/VADEC

Codes and Datasets for our SIGIR 2021 Paper: "Understanding the Role of Affect Dimensions in Detecting Emotions from Tweets: A Multi-task Approach"

Primary LanguageJupyter NotebookMIT LicenseMIT

Understanding the Role of Affect Dimensions in Detecting Emotions from Tweets: A Multi-task Approach (SIGIR 2021)

Folder "data" :

Contains the dataset we train our model on.

Folder "analysis_data" :

This folder has COVID-19 related tweets from India, that we perform our aspect based analysis on. It has two csv files, that contain predictions of our model along with cleaned tweets

  1. panacea_india_data.csv: containing all tweets from January to July 4th of 2020
  2. panacea_india_data_filt.csv: contains tweets from March 1 of 2020 to July 4th of 2020 (day number:61 to day number:186)

Folder "aspects" :

It has two subfolders:

  1. raw: it has the raw ABAE output: (7 aspects for Annoyed, Optimistic and Surprised, with 100 support words and their scores for each of the aspects)
  2. filtered: it has hand filtered output, where incoherent aspects have been discarded. The remaining aspects have been named, and a few generic, irrelevant support words have been discarded as well. This has been carried out for Annoyed and Optimistic. The final data is saved in json format

word2vec.py

We use this python file to get word2vec models which are required by ABAE to generate the aspects.

normalize_tweets.py :

We use the function normalize tweets, for normalizing the tweets, before using word2vec.py and also to generate the "clean_text" field of panacea_india_data_filt.csv

For scraping/hydrating (scrape.py) :

python scrape.py -s True -q [queries] -l [limit on tweets]  
python scrape.py -H True -f [files containing tweets ids]
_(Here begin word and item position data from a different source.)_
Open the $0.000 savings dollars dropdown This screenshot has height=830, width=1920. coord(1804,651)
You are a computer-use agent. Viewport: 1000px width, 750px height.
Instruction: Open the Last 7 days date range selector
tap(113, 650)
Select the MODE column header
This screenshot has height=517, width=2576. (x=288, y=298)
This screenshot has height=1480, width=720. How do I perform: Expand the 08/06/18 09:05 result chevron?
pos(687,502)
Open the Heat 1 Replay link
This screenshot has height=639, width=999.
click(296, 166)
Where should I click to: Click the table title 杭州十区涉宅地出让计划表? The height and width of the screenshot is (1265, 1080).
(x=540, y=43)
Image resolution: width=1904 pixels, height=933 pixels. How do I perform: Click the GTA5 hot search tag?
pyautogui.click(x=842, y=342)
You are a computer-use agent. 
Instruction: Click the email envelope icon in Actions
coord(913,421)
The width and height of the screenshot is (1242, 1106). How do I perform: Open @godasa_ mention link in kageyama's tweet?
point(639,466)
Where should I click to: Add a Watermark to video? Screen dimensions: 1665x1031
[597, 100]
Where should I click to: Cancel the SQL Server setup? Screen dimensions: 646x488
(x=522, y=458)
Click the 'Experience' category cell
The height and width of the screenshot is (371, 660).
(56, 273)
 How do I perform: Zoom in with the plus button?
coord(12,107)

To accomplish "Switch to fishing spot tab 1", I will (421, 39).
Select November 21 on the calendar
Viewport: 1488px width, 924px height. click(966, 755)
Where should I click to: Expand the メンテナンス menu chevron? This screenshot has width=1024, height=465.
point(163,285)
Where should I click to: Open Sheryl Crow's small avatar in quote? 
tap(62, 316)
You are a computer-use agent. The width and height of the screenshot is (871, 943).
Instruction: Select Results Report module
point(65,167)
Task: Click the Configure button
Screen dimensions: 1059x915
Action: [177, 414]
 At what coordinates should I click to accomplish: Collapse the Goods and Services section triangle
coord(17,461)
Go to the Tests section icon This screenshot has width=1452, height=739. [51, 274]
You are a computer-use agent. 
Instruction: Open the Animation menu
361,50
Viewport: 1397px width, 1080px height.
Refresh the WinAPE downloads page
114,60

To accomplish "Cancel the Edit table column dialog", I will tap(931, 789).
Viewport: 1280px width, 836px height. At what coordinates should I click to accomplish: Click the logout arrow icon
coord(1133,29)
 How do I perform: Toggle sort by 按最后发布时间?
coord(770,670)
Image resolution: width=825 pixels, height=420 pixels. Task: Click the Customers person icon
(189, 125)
Note : The -H stands for hydration, and -s for scraping. Restrictions related to coordinates, time intervals, can be modified directly in the script.

For plotting graphs (plot_graphs.ipynb) :

It's used to plot the counts of aspects (filtered/annoyed.json and filtered/optimistic.json) for tweets read from panacaea_data_india_filt.csv. We count the number of occurences of any of the aspect categores for both emotions in chunks of tweets having 4000 tweets in them, and containing the emotion being considered (e.g. for annoyed, each tweet must have annoyed in its predictions). Ocurrence of any of the support words for an aspect of an emotion, contributes 1 to the total count. Run all the cells of plot_graphs.ipynb to generate the plots.